The test was with Genova Diagnostics ONE (Optimal Nutritional Evaluation)
http://www.genovadiagnostics.com/index. ... test&id=43

It costs only 130 bucks if you use a doctor who has a plan with Genova. If not, it can run a couple grand. So check and see if your doc participates. If not perhpas Dr. Aufdemberg can do a phone consult. He's very nice. I'm happy to talk to him for you to bridge the gap. Just let me know.

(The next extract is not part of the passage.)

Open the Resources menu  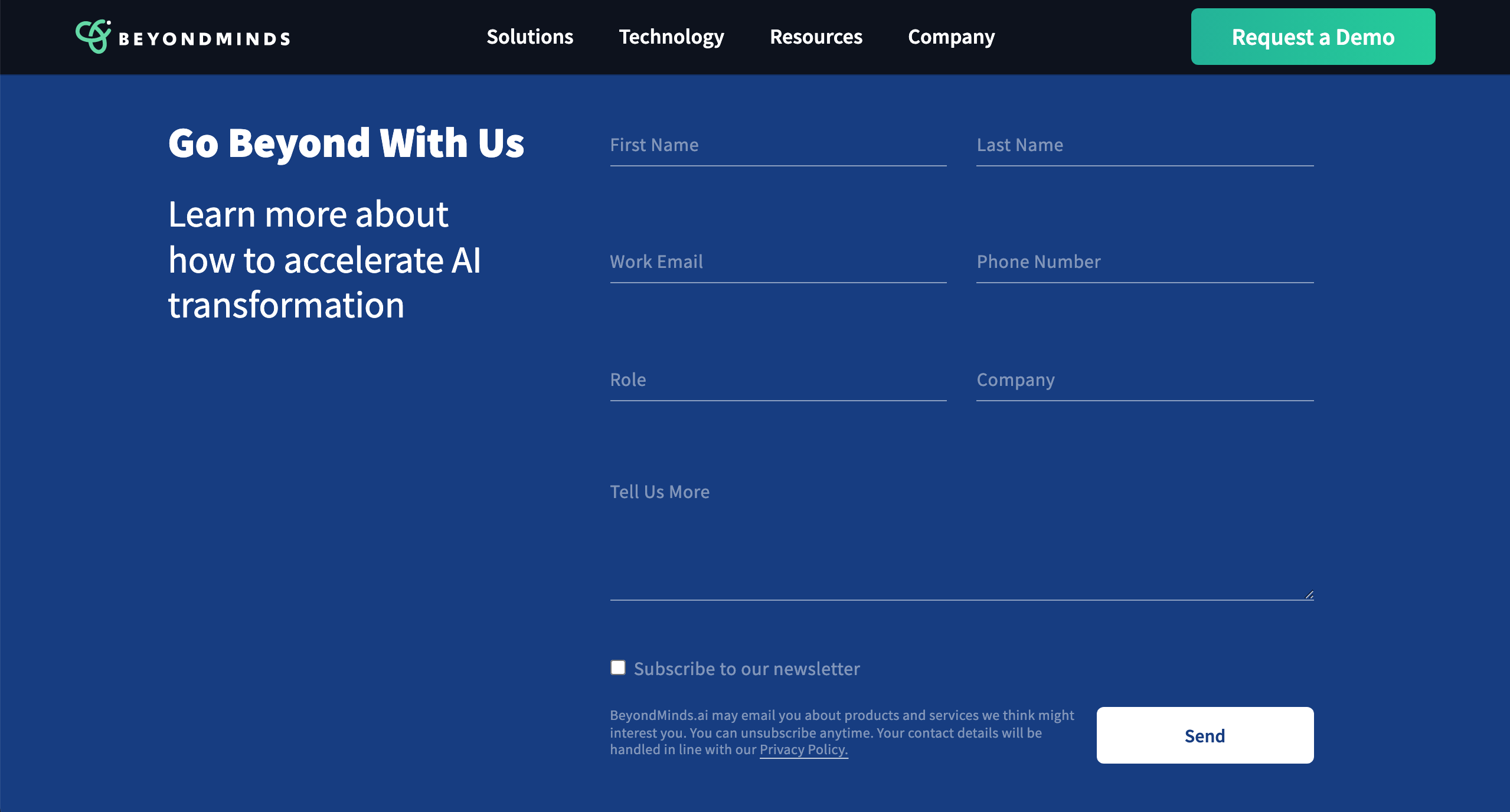[x=816, y=37]
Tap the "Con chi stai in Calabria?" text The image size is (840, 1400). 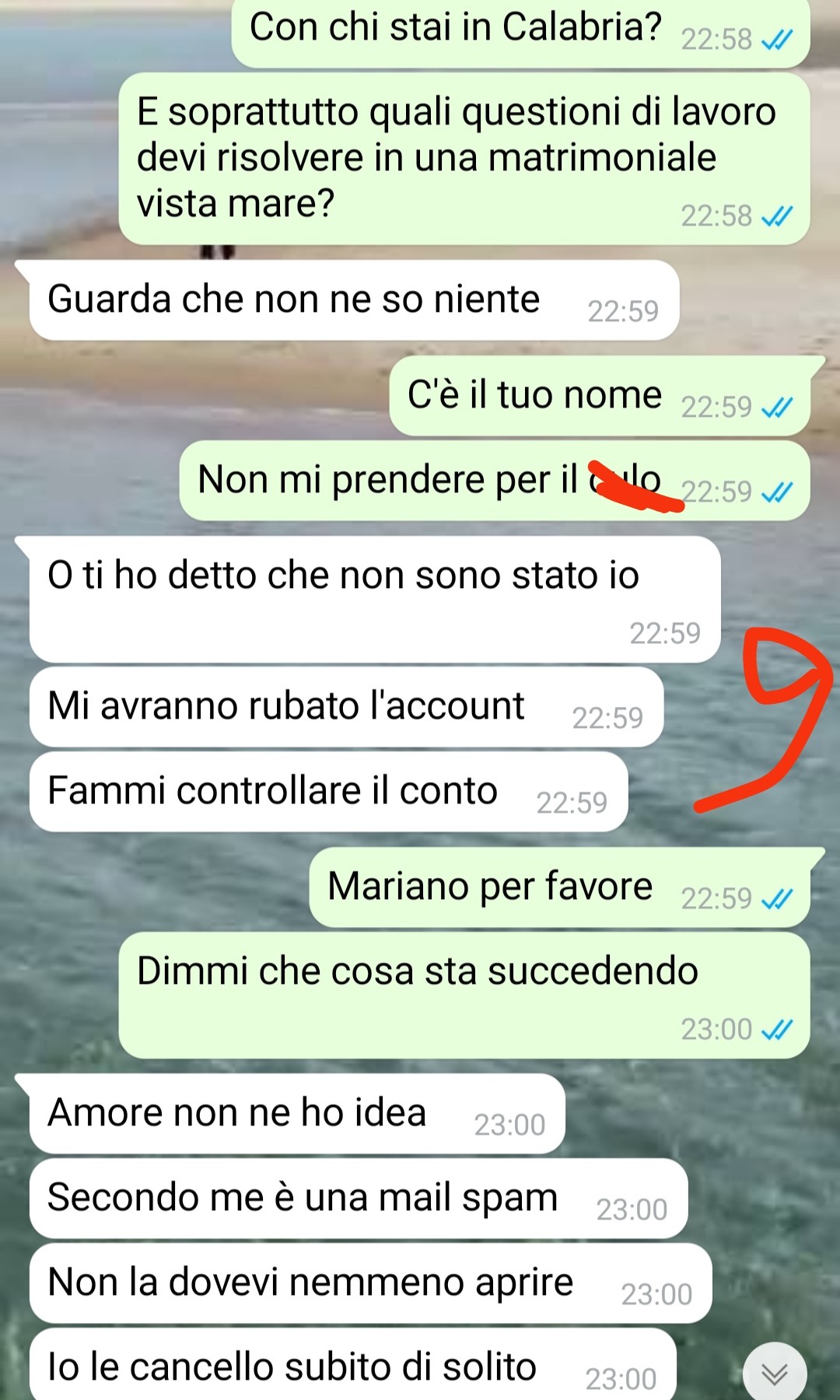pos(456,27)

Looking forward to hearing what the next tests show for your little girl. I hope you can see Dr. Potter. We are praying for you both!

[mom]

/PT APPT 1/7/2011

We had PT today. I had my list of questions, and was kindly prepared to not return if there was not clear plan of action for treatment.
I took in a PM i had from Kat about her alignment issues and her treatments for the PT to read. Then the thereapist that runs the clinic came in to see us. We had not seen her before. She asked if she could do some pressure points (?)
She had my duaghter lie on her tummy and she put pressure on her tail bone ( she had a name for the area...cosyx ??) She said that bone was not rotated and that was good thing. Then she put pressure on the left ishium and got a gasp out of my daughter. She asked her to compare that same area on the other side...and she was still tender but as bad....also still one leg longer than the other and he right (hip ?) is rotated. ( which means out of alignment)
Long story short. every pressure point that cuased my duaghter discomfort was along the pudendal nerve. ( i did not know this until she explained it to me)
She thinks that chronic constipation is cuasing her pelvic floor muscles to work against her. so everything is tight and that is prob. what is causing the (hip) to be disaligned.
If she was an adult she said she would do internal therapy, but she would not attempt to that on a child.
Today for the first time, someone else( besides you all on this forum) confirmed what I have felt in my gut. I was relieved much like when I found this website, to be validated! I was saddened at the road ahead. My daughter HAS been suffering, I have taken her every kind of Doctor under the sun and NOONE has given us any answers or hope; until today! Mitzi, the pelvic floor speacialist in 15 minutes said she is definitly having tenderness associated with compression of the pudendal nerve. She was great with my daughter, she was so kind to me. She explained everything, showed me the pelvic model, where the pudendal nerve is how it travels along the "sit bones" ( I have wondered what you all were refering to ) and how that was where she had increased discomfort when she applied pressure...although sitting does not bother her at this point..and I PRAY NEVER will.
I am calling on the power of prayer. I can't beleive that this revelation came at such a young age for her to suffer. It may be a long road, but I know that my God has a plan, and he CAN restore her to health...he can do instantly or he can use Doctors, but I trust she will be restored!
PT again next Friday, she will do an EMG to try and see if we can see what her resting level looks like.
Just to see of those muscles are really tensed.....

[nyt]

I am so happy for you that a different PT came in and pinpointed the problem areas for you and explained the anatomy. It makes such a world of difference when you have a visual and understanding of what can be contributing to or causing the problem. At least you can move forward with some confidence with this PT. I pray that over a short period that the PT will be able to get her back into alignment and this will make a huge difference if not cure your little one. Keep us posted on the progress.